Baofeng Jia 1 , Amogelang R. Raphenya 1 , Brian Alcock 1 , Nicholas Waglechner 1 , Peiyao Guo 1 , Kara K. Tsang 1 , Briony A. Lago 1 , Biren M. Dave 1 , Sheldon Pereira 1 , Arjun N. Sharma 1 , Sachin Doshi 1 , Mélanie Courtot 2 , Raymond Lo 2 , Laura E. Williams 3 , Jonathan G. Frye 3 , Tariq Elsayegh 4 , Daim Sardar 1 , Erin L. Westman 1 , Andrew C. Pawlowski 1 , Timothy A. Johnson 1 , Fiona S.L. Brinkman 2 , Gerard D. Wright 1 , Andrew G. McArthur 1 , *
26 October 2016
The Comprehensive Antibiotic Resistance Database (CARD; http://arpcard.mcmaster.ca) is a manually curated resource containing high quality reference data on the molecular basis of antimicrobial resistance (AMR), with an emphasis on the genes, proteins and mutations involved in AMR. CARD is ontologically structured, model centric, and spans the breadth of AMR drug classes and resistance mechanisms, including intrinsic, mutation-driven and acquired resistance. It is built upon the Antibiotic Resistance Ontology (ARO), a custom built, interconnected and hierarchical controlled vocabulary allowing advanced data sharing and organization. Its design allows the development of novel genome analysis tools, such as the Resistance Gene Identifier (RGI) for resistome prediction from raw genome sequence.

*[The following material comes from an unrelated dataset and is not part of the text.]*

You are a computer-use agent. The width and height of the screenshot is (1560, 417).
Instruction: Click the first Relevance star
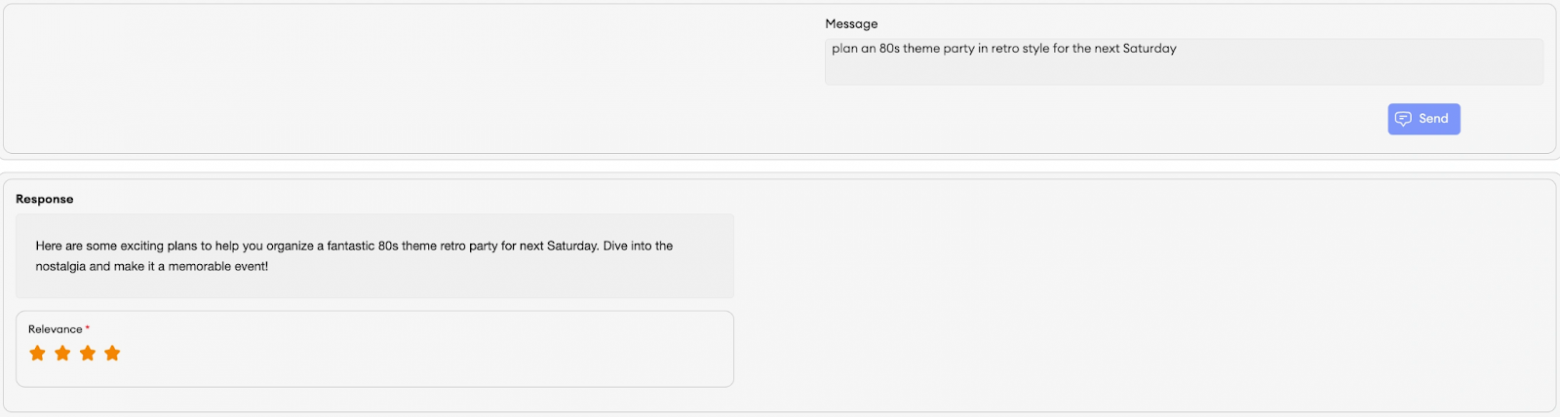(38, 353)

Recent improvements include extensive curation of additional reference sequences and mutations, development of a unique Model Ontology and accompanying AMR detection models to power sequence analysis, new visualization tools, and expansion of the RGI for detection of emergent AMR threats. CARD curation is updated monthly based on an interplay of manual literature curation, computational text mining, and genome analysis.